4. Use a lighter or longer matches
How you light the candle will also affect the way it burns. By using a lighter or long match, you can reach the wick more easily and also make it safe to ignite. Lighting the candle with short matches can cause the flame to flicker, forcing the wax to melt unevenly as soon as it comes into contact with heat.
5. Let the wax burn evenly across the top
When you are burning a candle, by letting the upper layer of wax burn right across the surface area you should be able to prevent it from tunnelling. This is particularly important on the first burn, as it prevents the wick from sinking deeper into the middle of the candle to create a tunnel effect. Memory rings are left behind the first time a candle is lit, and the more even they are, the better it will burn when relit. A candle that has tunnelled is not only more difficult to light but also more dangerous as you need to reach down further to ignite the wick.
6. Use foil to melt tunnelled candles
Even with the very best preparation a candle may still start to tunnel. But there is a useful trick you can use to melt tunnelled wax to restore its evenness. Light the candle as normal and then wrap aluminium foil around the top of the candle jar to create a rounded cover (that sits about 3 inches above the flame) with a centre opening. It should only take a couple of hours to melt the wax back down to an even level, after which you can remove the foil and burn the candle as usual.
7. Keep the candle away from drafts
As we mentioned above, a flickering flame will push the heat unevenly across the surface of the wax causing it to melt faster in some areas. Place the candle in an area away from any drafts or breezes to minimise flickering, which will allow the flame to remain stable so the wax can melt evenly.
8. Have a 4-hour burn time limit
Whether or not you are constantly in the room as the candle is burning, be sure to keep an eye on its progress from time to time.

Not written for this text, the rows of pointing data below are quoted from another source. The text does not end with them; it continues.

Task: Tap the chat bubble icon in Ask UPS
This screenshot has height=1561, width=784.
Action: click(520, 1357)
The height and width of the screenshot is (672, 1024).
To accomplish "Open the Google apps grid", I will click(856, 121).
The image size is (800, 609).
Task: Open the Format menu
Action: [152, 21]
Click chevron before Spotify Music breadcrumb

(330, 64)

A maximum burn time of 4 hours is a good guideline to follow, although this can differ depending on the type of wax being used (burn time information is usually provided by most sellers).

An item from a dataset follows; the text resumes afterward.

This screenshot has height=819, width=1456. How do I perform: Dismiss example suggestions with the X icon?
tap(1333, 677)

9. Don’t blow out the flame
Most people will blow out a candle as it is the easiest way to douse the flame. However, snuffing out the flame is the best option, as it means the melted wax is not being spread across the candle as you blow. It also prevents any ashy debris from the wick being blown into the wax. Depending on how hard you blow into the candle, it can also sometimes cause the wax to spray onto the surrounding surface, which is tricky to clean up. Holding a candle snuffer, or a metal spoon, over the flame for a few seconds will prevent oxygen from getting to the flame so it can stop burning by itself.
10. Let the candle cool before re-igniting
When a candle has been blown out, let the wax harden and cool down before you relit it. For most candles it usually takes around two hours for the wax to cool and harden, which will make it easier to light and avoid the likelihood of the wick drooping over into the hot wax, making it more difficult to use.

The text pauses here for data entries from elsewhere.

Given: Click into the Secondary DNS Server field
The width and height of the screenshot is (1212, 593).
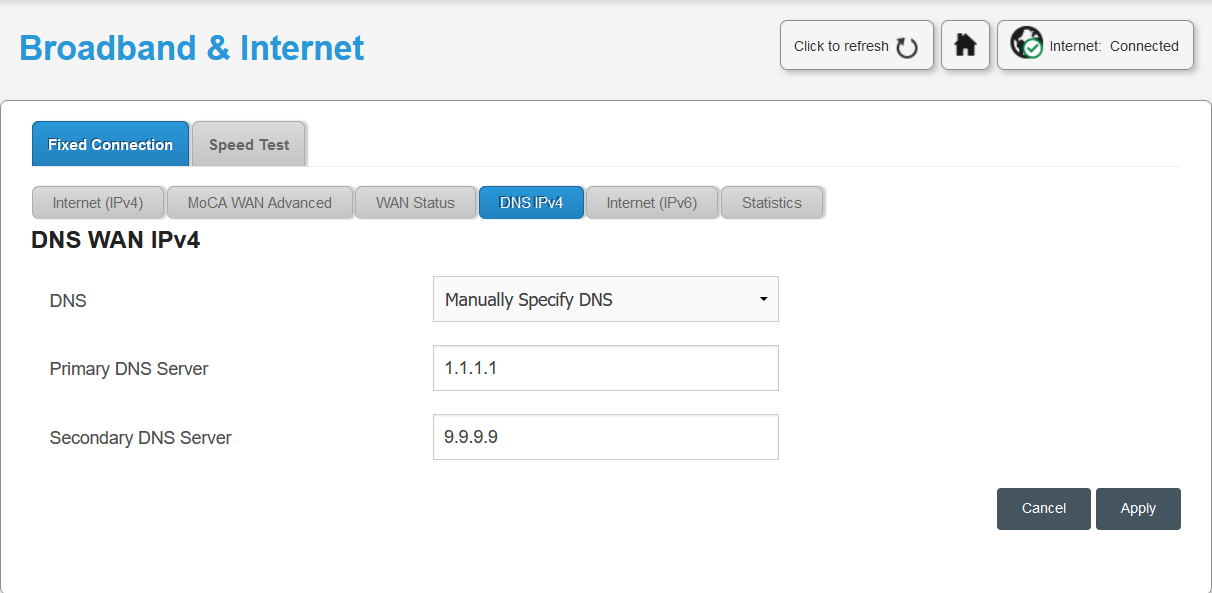Looking at the screenshot, I should tap(606, 437).
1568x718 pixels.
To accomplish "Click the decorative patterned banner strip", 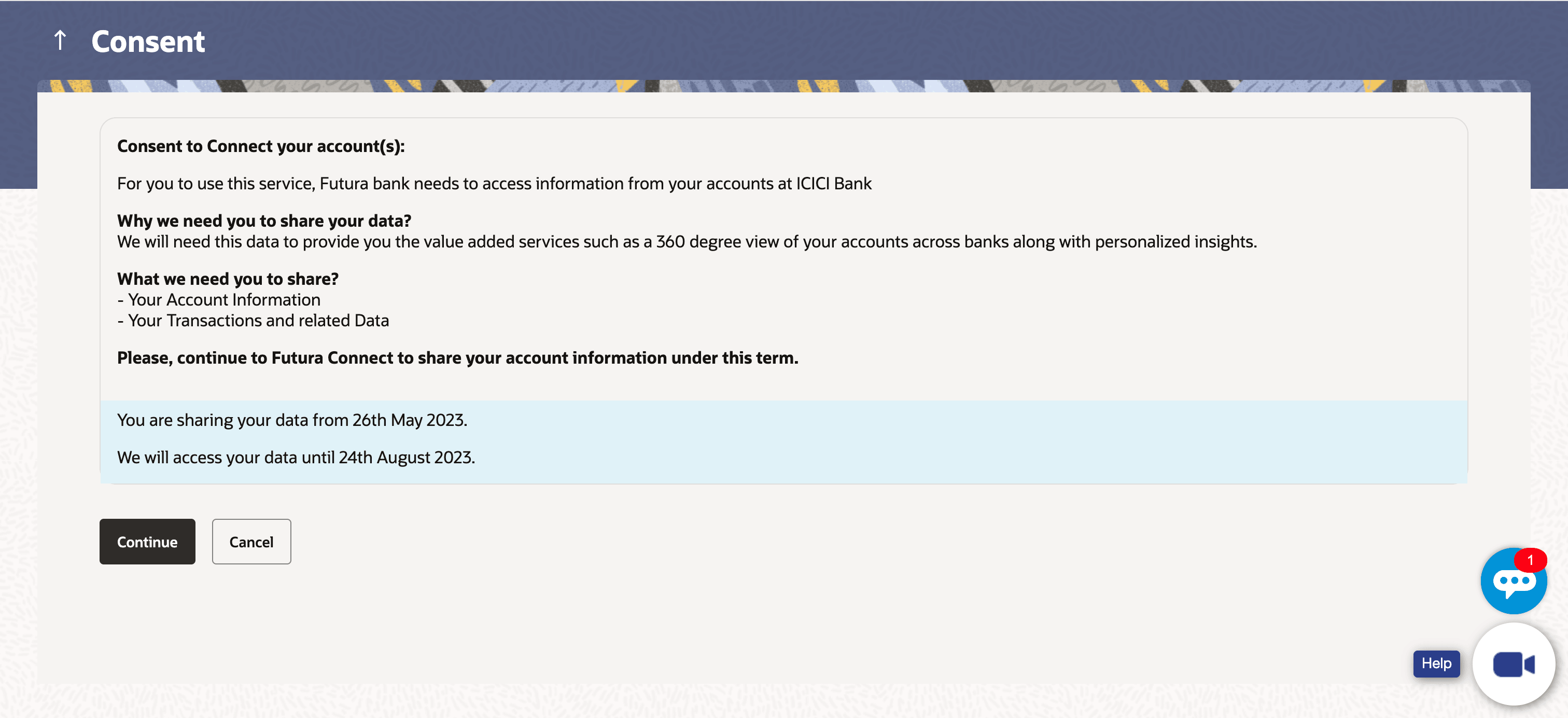I will pyautogui.click(x=783, y=87).

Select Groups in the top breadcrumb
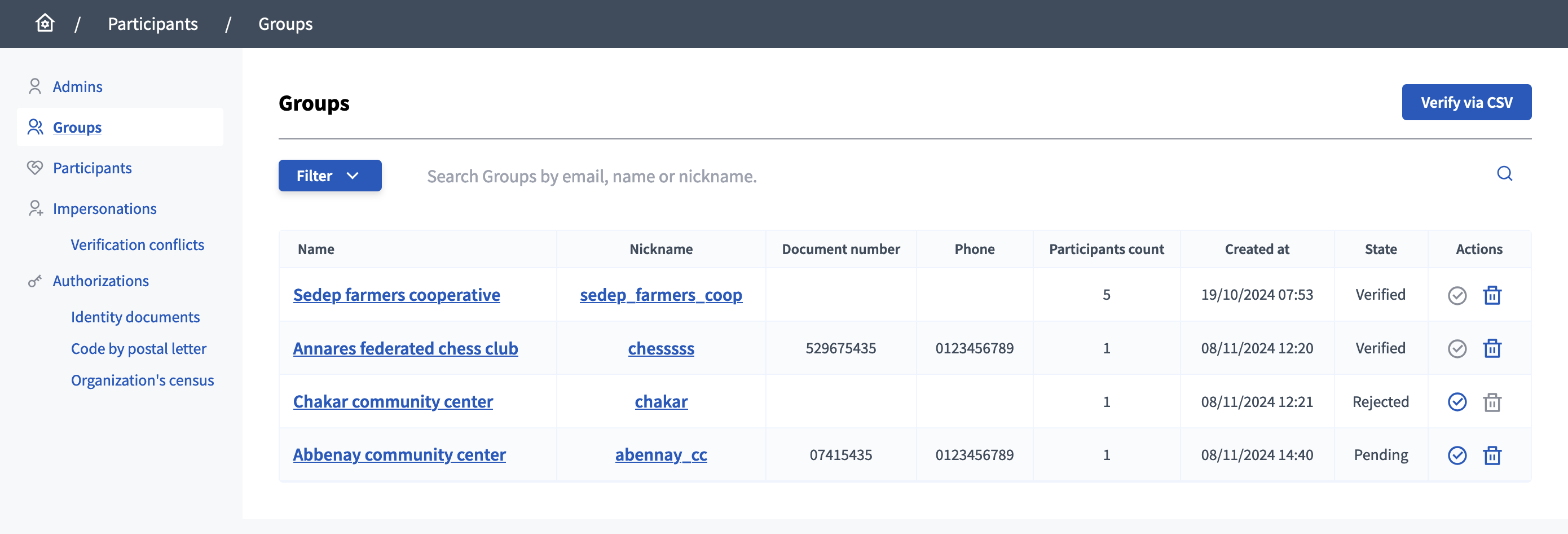tap(285, 24)
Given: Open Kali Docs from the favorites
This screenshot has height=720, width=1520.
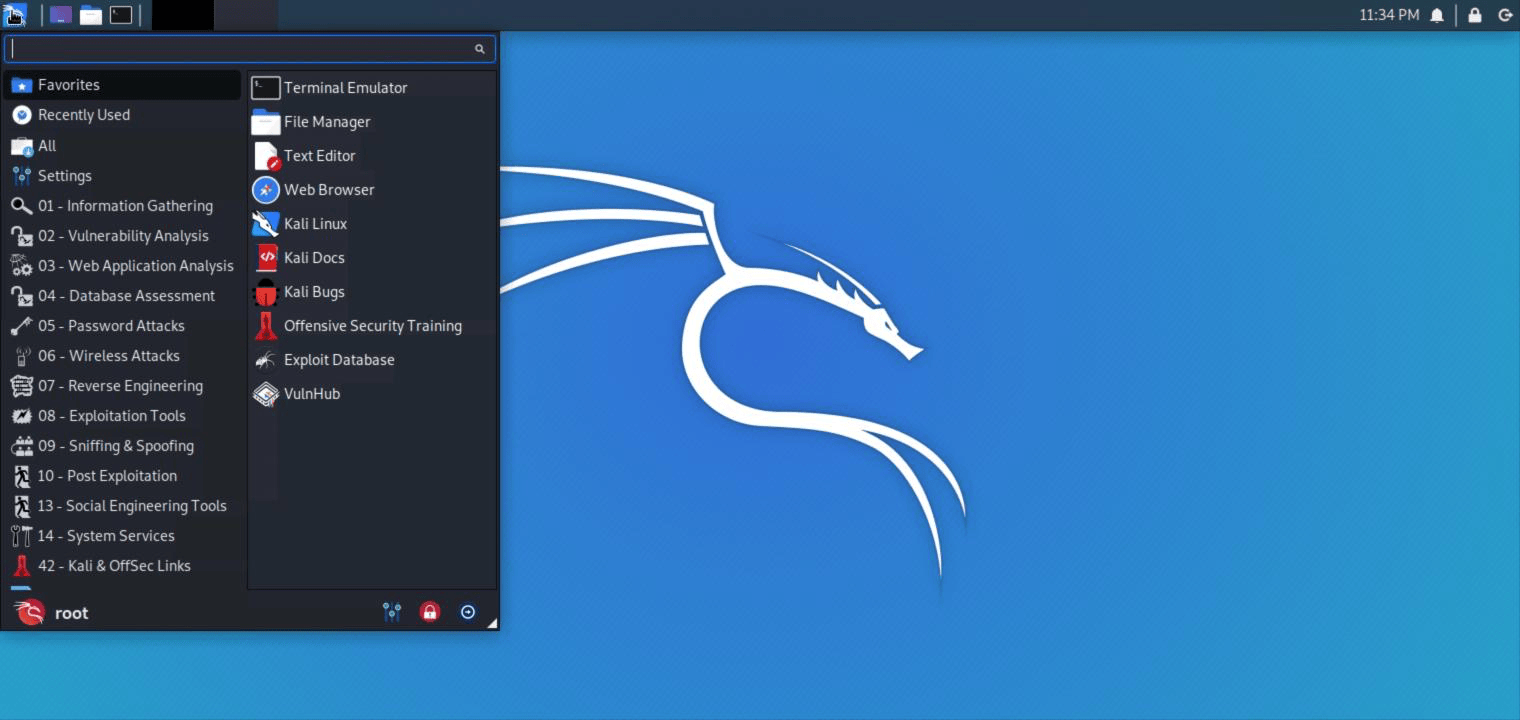Looking at the screenshot, I should tap(314, 258).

11. Store the candles correctly
Candles will also need to be stored well for you to get the most out of them. Keep them in cool, dark and dry areas of your home, ideally in a container that will prevent dust and debris from becoming attached to the wax.
When you’re learning how to make a candle burn evenly, you may only need to use one or two of the above suggestions. The quality of the wax, the location of the candle and your previous experience will all influence what you need to do. Take care when lighting and extinguishing the flame on a candle because even though the flame is small, there is always the possibility of an accident occurring. Most importantly of all, enjoy the calming relaxation that comes with lighting a candle and with a few minor adjustments, you should be able to get more from your burn time.